The claimant in FS v RS and JS submitted he was a vulnerable adult who, without the court’s protective help, was immediately at risk of harm after his wealthy parents had ‘nurtured his dependency’ on them for the past 20 years. The court heard that his parents had financially supported him down the years and allowed him to live in their central London flat, but their relationship had recently deteriorated and the support they are prepared to offer significantly reduced.
In judgment published today, the retired former head of the Family Division, Sir James Munby, described it as a ‘most unusual’ case. The initial reaction of most experienced family lawyers ‘would be a robust disbelief that there is even arguable substance to any of it’.

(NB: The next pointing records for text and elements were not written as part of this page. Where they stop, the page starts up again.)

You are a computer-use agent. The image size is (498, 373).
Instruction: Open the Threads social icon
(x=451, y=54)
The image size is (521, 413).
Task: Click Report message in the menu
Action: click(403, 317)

Munby said that the court did not have jurisdiction to give the applicant the relief he sought, and rejected submissions that the parents had breached their son’s human rights.
He said provisions in the law for parents to fund their child into adulthood were not applicable here, adding that ‘conventional wisdom and practice would suggest that these provisions were never intended to be used and cannot be used to fund the education of a perpetual student’.
Writing in a postscript following attempts to revisit the arguments, the judge added: ‘I had already, despite the additional burden of costs this threw on to the respondents, been prepared to indulge the applicant, not once but twice, after the argument had been concluded. His further attempts to expand and reopen the argument are an abuse of process. Enough is enough. There must be an end to this.’
The court heard that the claimant was a modern history graduate, qualified solicitor, has a masters in taxation and is now studying for his chartered tax advisory and law school admission test exams. His various difficulties and mental health disabilities, he submitted, constituted ‘special circumstances’ that could require ongoing financial support from his parents. He invited the court to say that it had both the jurisdiction and the duty to protect him rather than abandon him to the ‘capricious decisions’ of his parents.
Even when Munby’s ruling was circulated, Munby was ‘staggered’ to receive an email raising a new point, with no explanation why this had not been mentioned earlier.
The claimant was ordered to pay his parents’ £57,425 costs. His applications for permission to appeal and a stay of execution were dismissed.